Pour Dan, tout commence en 1944, l'année de sa naissance. À cette époque, son père travaille déjà depuis un bon bout de temps pour Hollywood – mais il fait surtout ça pour vivre et élever sa famille ; son ambition est d'être reconnu pour ce qu'il est, un écrivain authentique. Seulement, le sort en décidera autrement et toute sa vie John Fante ne cessera de nourrir des sentiments ambivalents à l'égard d'Hollywood qui lui aura assuré une carrière tout en l'obligeant à revoir au rabais ses ambitions littéraires. C'est dans ce contexte particulier que va grandir Dan Fante. D'un côté, une mère aimante et cultivée, une belle maison à Malibu (un des quartiers chic de Los Angeles) ; de l'autre, un père colérique et talentueux, qui se bat avec ses propres démons sans jamais en voir le bout.

À la fin de son adolescence, Danny va prendre la tangente, d'abord en travaillant dans le milieu des forains (extraordinaire témoignage qui n'est pas sans rappeler le fameux film Freaks), puis en prenant la route 66 pour New York où il va faire trente-six métiers, de représentant de commerce à chauffeur de taxi en passant par détective privé ou marchand ambulant, le tout sur fond de guerre du Vietnam, de mouvement hippie et de manifs pour les droits civiques. Danny a deux passions : la bouteille et l'écriture. Mais il n'aime pas ce qu'il écrit, parce qu'il ne s'aime pas. Plus tard, au bout d'une énième cure de désintoxication, il découvrira enfin la voie de l'écriture et de la rédemption. Mais avant d'en arriver là, il lui faudra passer par bien des tourments, où le désir de se détruire se dispute à celui de devenir quelqu'un, et non pas seulement le fils de John Fante, enfant mal aimé qui se rapprochera de son père quand celui-ci n'aura plus que quelques mois à vivre.
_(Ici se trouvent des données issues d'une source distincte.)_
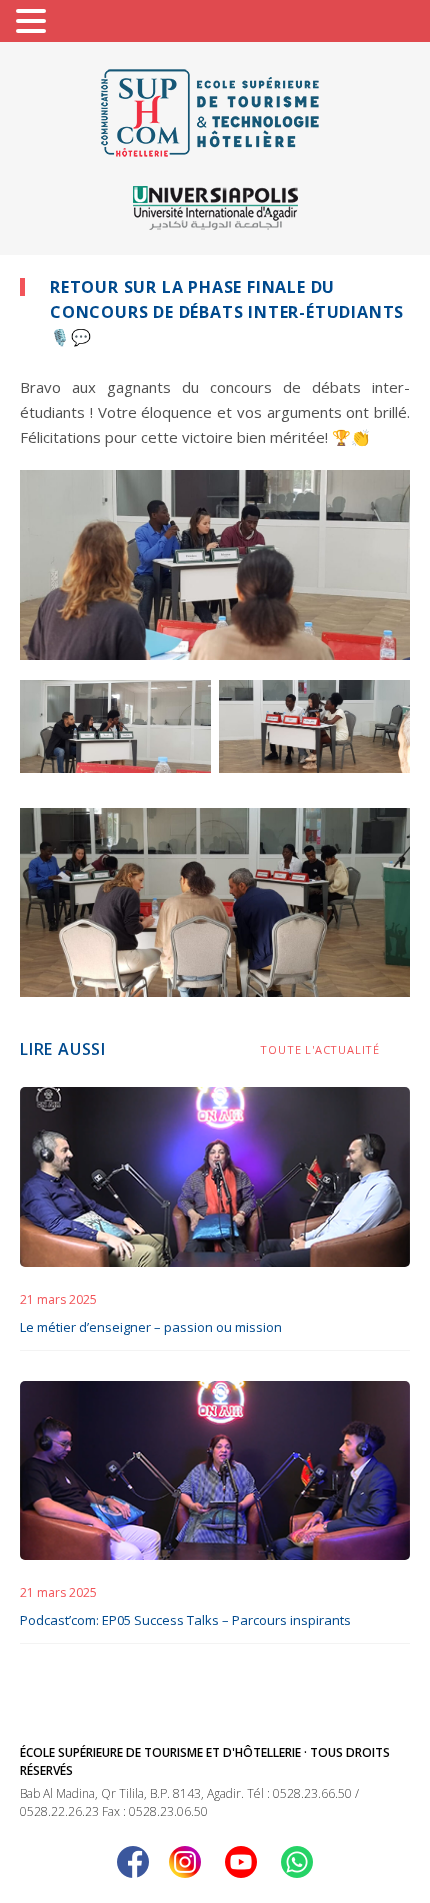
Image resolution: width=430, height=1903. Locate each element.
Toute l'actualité (320, 1049)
Voilà un livre touchant, servi par des qualités de conteur inégalable. Dan Fante n'a pas son pareil pour gagner à lui l'empathie du lecteur. Pourtant, il ne sombre jamais dans le misérabilisme et préfère plutôt se concentrer sur cette force étrange qui l'habite, à la fois morbide et pleine de vie, et qui le pousse à agir et à devenir écrivain. Une fois de plus, 13e Note nous offre un livre magnifique comme on n'en écrira jamais en France !

Citation

Ce qui me pousse à écrire, ce n'est pas l'envie de changer le lecteur, mais plutôt de lui faire savoir qu'il peut changer. J'écris sur la vie, sur la mort, sur l'amour et toutes les façons de le gâcher – et d'en réchapper.